▶ Task prompt
Work out how many lines in the entries below contain the string "agent". Reply with that figure alone.

▶ Record set
————

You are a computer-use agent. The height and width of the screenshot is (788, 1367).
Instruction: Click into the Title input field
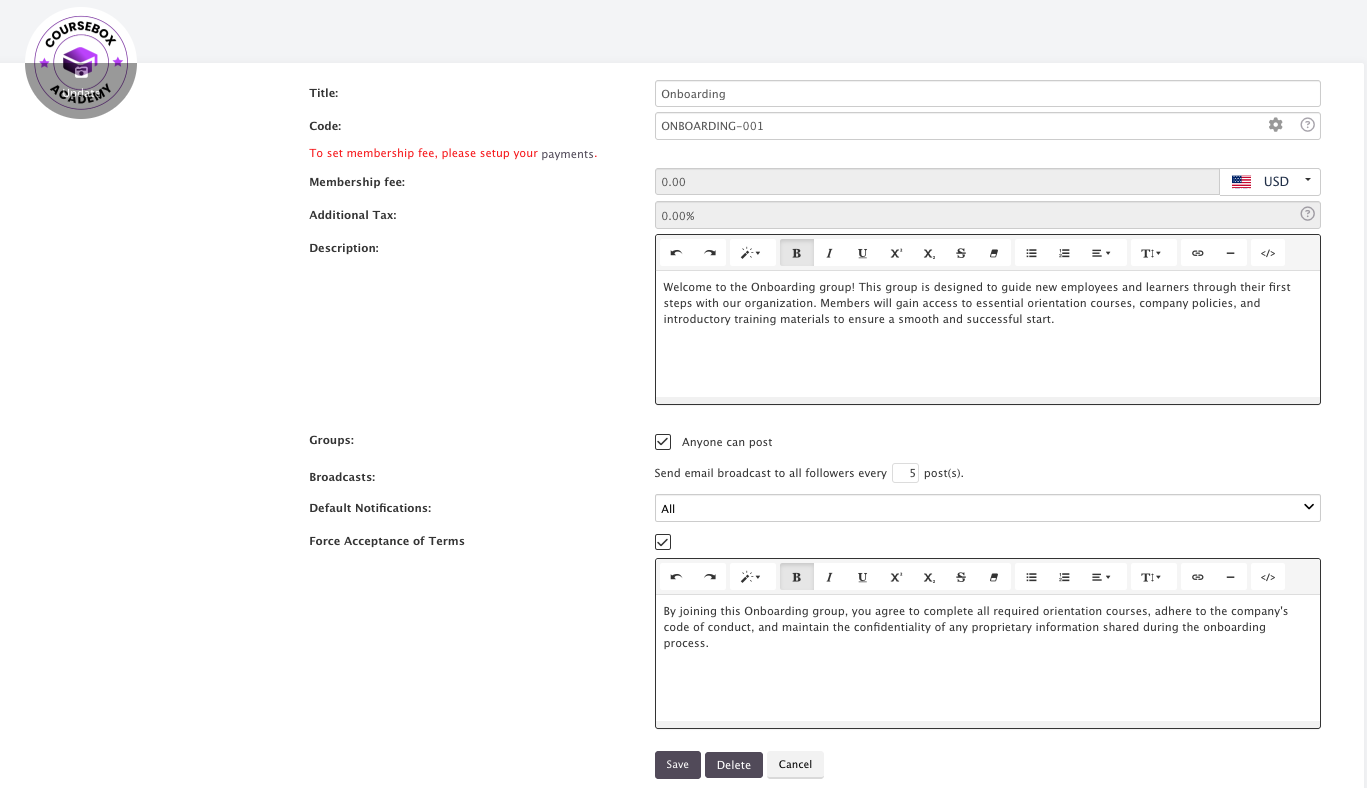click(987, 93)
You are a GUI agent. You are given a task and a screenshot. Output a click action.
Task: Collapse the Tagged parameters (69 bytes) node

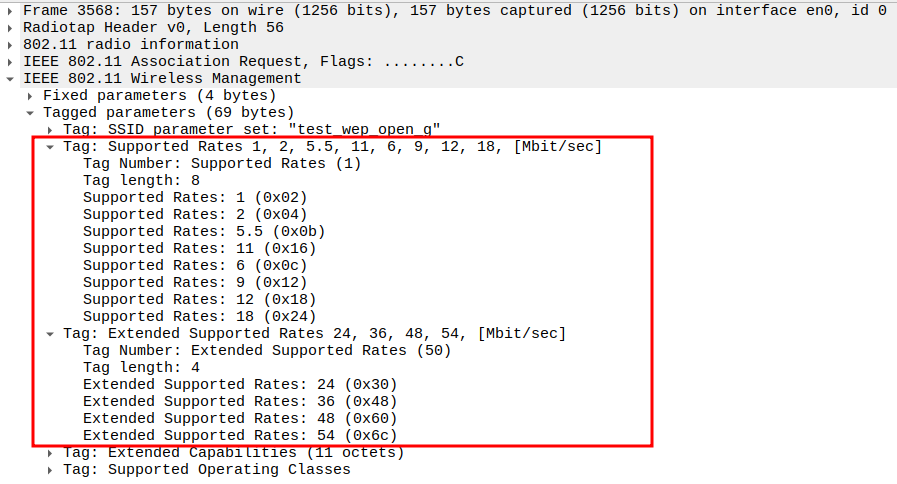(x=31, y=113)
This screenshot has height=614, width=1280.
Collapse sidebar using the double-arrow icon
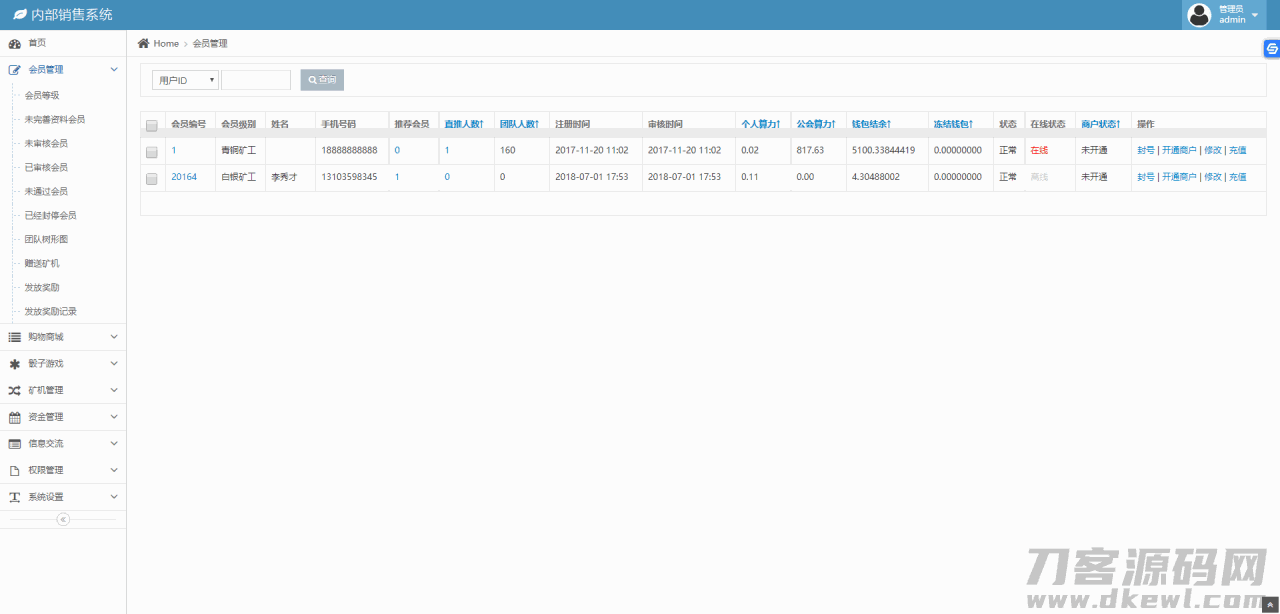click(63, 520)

————

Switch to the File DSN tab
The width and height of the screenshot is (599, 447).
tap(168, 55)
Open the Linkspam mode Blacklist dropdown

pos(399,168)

————

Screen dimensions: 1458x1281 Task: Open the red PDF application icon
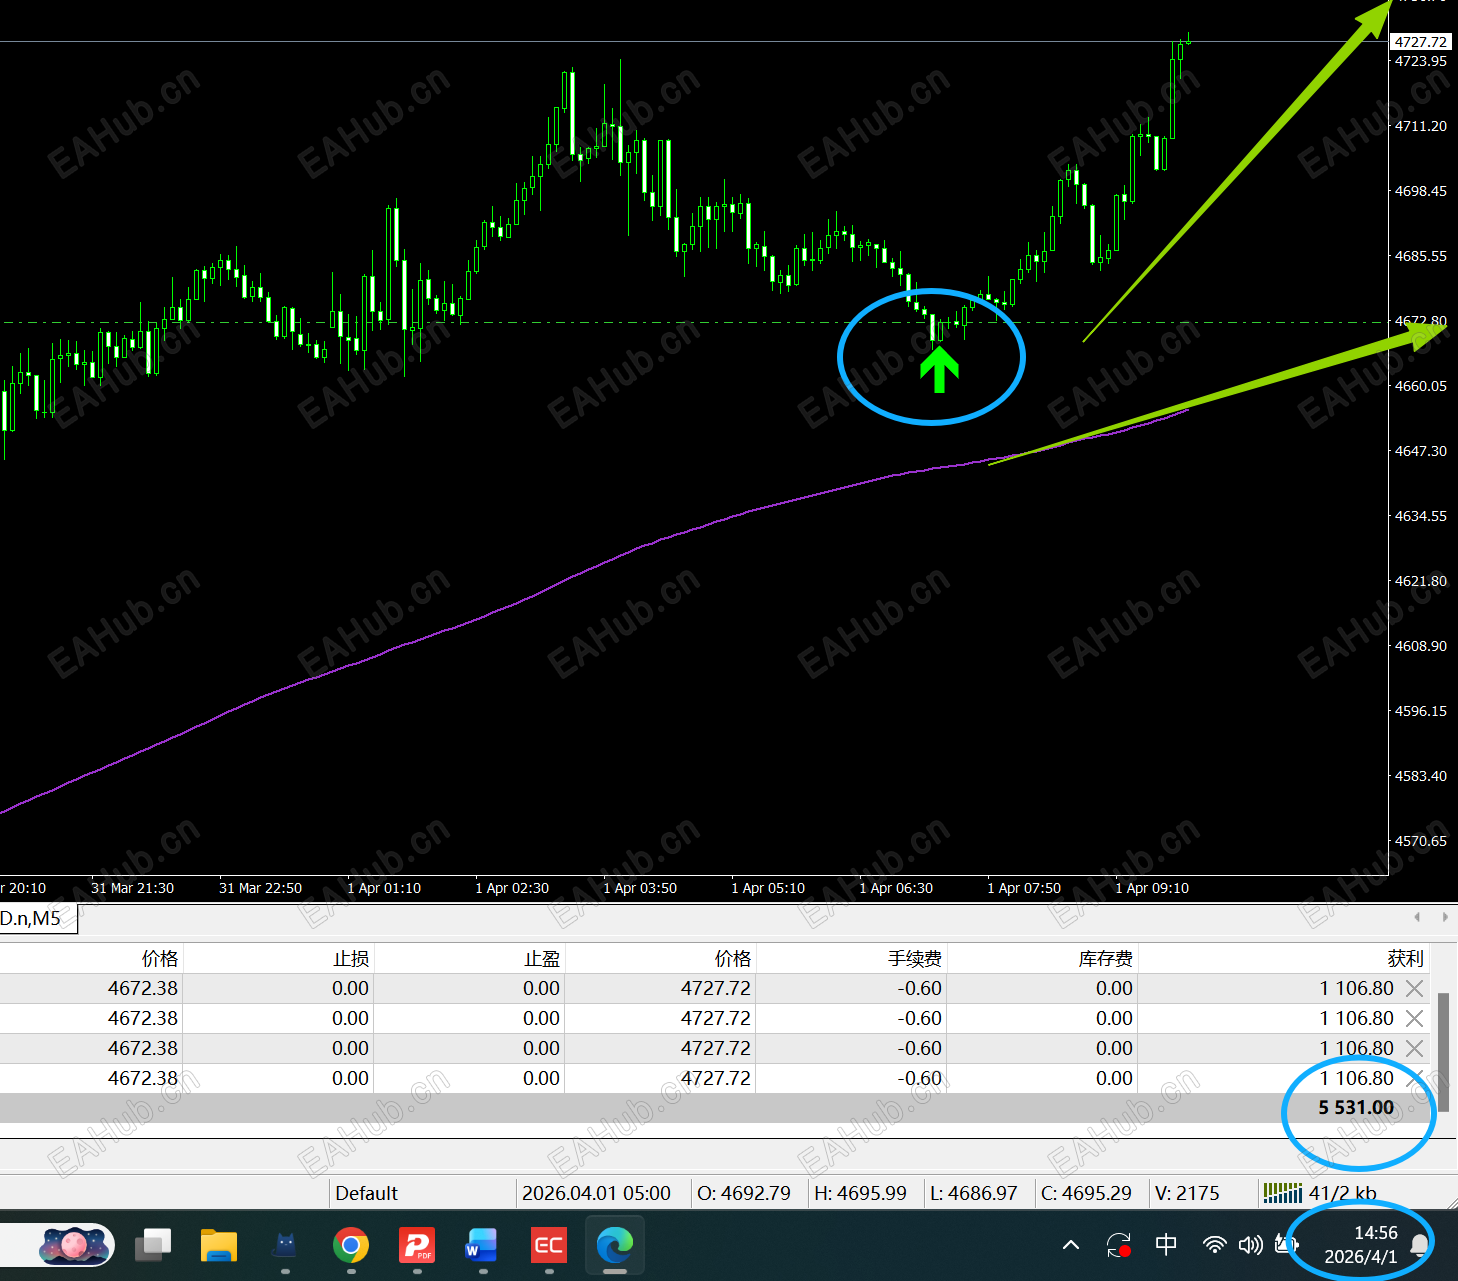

————

▶ Written reply
2